**Exercise details**
Copy out, word for word, everything from the line containing "Click the hands" down to the line containing "Action: [x=92, y=422]", both of those lines included.

(Lines of data)
↓

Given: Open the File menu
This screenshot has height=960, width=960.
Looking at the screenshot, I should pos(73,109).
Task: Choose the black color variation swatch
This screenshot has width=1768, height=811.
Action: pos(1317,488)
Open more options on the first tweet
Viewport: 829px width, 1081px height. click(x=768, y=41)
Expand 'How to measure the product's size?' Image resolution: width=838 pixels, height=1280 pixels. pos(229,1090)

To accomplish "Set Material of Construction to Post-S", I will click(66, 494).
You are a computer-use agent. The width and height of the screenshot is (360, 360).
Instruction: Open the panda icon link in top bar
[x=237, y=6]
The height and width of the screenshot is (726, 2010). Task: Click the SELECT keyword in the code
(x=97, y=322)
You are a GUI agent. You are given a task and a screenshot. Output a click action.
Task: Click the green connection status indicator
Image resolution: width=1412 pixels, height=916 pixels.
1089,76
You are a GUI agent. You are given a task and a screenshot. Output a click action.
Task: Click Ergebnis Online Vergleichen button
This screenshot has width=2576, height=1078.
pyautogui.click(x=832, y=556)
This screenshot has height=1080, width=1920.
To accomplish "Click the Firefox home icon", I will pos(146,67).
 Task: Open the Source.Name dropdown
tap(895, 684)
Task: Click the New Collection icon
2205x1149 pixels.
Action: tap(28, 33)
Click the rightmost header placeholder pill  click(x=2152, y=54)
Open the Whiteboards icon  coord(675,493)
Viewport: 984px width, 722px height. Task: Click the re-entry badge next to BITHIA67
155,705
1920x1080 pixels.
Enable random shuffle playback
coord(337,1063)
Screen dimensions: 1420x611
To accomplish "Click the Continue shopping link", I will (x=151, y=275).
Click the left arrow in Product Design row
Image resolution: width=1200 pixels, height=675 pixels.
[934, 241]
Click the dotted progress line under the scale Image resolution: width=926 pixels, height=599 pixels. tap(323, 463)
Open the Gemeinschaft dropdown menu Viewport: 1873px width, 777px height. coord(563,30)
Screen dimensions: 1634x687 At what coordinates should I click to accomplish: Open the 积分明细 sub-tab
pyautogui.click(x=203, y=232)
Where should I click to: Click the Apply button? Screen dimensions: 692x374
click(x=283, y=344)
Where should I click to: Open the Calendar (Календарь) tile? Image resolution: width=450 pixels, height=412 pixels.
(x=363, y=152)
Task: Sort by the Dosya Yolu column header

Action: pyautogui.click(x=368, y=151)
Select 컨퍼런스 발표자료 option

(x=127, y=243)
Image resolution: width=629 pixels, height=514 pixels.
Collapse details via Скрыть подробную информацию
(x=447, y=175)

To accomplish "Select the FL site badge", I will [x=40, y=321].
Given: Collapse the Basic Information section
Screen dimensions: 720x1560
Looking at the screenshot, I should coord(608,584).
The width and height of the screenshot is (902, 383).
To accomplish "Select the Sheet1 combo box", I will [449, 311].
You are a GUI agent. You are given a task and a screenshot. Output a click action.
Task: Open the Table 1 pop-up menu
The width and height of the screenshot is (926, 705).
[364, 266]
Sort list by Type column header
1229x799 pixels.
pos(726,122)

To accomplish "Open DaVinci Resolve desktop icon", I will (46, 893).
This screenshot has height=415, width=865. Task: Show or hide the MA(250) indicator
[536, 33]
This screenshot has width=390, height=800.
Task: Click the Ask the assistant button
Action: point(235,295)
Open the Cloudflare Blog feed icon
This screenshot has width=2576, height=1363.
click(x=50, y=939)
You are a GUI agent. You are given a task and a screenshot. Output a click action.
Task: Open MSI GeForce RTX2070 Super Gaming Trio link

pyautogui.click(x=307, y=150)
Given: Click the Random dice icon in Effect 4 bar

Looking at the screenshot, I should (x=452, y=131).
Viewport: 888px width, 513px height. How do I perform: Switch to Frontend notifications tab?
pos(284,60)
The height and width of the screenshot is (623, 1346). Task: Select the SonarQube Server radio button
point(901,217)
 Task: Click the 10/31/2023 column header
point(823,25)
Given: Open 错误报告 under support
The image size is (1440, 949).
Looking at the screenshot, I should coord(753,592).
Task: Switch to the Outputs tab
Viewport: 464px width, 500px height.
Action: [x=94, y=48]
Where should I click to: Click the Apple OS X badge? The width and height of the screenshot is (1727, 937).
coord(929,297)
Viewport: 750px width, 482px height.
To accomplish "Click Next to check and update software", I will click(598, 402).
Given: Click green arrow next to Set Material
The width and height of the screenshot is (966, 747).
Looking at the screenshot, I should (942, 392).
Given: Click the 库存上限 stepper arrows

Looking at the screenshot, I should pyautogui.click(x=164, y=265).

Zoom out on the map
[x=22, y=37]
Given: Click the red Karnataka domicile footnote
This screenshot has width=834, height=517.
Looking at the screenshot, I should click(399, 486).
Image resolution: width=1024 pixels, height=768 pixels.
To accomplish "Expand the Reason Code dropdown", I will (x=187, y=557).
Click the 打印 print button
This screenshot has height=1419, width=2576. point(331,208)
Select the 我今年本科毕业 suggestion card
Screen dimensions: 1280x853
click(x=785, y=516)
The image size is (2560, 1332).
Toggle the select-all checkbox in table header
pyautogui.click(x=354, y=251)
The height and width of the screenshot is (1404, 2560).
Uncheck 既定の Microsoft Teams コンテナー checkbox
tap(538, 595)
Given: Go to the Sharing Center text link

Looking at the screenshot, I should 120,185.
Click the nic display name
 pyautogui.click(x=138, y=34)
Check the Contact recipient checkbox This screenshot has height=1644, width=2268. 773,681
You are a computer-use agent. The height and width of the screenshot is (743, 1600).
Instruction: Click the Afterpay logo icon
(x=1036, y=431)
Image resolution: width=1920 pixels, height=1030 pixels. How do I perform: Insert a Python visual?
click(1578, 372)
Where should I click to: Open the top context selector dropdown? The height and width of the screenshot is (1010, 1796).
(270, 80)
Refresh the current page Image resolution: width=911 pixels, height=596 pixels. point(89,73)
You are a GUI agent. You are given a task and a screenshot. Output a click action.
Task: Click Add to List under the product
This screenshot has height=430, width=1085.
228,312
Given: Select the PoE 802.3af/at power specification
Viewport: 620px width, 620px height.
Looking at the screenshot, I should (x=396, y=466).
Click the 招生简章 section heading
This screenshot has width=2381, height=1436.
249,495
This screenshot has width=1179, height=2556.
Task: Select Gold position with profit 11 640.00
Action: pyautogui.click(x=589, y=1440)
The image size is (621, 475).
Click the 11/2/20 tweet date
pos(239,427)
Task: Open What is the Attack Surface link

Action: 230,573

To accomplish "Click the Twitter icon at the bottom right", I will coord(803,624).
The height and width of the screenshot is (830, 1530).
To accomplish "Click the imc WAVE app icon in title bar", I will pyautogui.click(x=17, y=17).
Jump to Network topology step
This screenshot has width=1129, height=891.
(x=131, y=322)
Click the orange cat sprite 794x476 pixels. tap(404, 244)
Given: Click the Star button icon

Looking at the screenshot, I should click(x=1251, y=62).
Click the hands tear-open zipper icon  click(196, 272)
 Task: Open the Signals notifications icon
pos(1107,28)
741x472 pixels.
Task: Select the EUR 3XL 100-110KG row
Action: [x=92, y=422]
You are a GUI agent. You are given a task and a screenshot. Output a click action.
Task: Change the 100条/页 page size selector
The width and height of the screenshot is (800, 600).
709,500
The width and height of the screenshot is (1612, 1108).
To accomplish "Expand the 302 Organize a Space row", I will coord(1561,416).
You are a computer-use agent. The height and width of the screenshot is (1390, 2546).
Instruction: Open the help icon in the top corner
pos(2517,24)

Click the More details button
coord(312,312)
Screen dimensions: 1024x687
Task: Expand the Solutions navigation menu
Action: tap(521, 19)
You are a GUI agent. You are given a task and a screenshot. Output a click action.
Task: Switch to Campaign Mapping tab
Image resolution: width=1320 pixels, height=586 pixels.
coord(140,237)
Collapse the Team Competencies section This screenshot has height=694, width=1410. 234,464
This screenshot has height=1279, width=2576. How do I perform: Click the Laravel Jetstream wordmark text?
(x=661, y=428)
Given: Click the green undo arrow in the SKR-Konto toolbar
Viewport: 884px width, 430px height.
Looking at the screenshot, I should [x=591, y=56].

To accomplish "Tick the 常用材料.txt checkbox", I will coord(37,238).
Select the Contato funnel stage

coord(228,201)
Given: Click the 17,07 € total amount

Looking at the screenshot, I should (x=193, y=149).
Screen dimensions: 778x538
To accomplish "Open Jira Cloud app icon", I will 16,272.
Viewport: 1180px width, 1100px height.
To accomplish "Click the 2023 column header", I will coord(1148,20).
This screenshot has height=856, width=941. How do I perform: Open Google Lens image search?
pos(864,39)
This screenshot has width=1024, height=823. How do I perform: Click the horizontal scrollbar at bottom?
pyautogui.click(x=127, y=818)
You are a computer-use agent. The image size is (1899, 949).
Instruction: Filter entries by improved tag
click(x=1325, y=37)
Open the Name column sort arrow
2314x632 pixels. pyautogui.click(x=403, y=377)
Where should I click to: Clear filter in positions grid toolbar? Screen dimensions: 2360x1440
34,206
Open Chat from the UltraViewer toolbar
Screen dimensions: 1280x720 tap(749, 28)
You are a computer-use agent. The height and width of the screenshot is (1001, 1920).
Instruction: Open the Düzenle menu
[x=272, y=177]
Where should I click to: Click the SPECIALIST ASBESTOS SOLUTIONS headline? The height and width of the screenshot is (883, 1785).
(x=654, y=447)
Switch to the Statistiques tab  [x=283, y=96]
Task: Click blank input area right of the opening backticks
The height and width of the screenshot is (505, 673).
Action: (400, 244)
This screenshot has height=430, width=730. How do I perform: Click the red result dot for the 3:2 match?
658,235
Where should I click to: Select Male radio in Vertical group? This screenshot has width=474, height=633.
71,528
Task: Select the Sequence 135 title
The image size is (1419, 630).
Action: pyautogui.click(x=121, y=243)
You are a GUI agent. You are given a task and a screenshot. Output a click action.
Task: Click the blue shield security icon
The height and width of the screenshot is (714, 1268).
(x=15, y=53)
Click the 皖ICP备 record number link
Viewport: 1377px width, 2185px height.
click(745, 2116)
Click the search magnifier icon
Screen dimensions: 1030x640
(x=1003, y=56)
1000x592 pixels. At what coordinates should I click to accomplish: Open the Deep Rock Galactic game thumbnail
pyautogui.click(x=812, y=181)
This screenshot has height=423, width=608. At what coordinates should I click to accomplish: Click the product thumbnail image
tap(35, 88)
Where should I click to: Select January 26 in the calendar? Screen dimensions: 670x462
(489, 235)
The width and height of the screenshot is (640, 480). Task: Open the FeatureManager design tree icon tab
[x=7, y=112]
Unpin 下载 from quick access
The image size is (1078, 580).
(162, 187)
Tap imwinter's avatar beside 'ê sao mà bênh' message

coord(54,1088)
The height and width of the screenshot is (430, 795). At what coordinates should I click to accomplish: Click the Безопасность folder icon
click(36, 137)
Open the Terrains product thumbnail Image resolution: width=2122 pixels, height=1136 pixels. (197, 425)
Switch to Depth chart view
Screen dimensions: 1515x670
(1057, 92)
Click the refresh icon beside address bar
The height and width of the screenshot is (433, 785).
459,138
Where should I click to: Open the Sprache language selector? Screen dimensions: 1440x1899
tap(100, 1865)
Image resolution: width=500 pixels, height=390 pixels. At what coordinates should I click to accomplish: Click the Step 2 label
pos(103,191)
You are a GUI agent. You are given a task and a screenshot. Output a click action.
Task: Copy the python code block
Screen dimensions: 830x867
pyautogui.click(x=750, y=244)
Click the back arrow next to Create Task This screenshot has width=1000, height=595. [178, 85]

↑

**Final answer**
Click the hands tear-open zipper icon  click(196, 272)
 Task: Open the Signals notifications icon
pos(1107,28)
741x472 pixels.
Task: Select the EUR 3XL 100-110KG row
Action: [x=92, y=422]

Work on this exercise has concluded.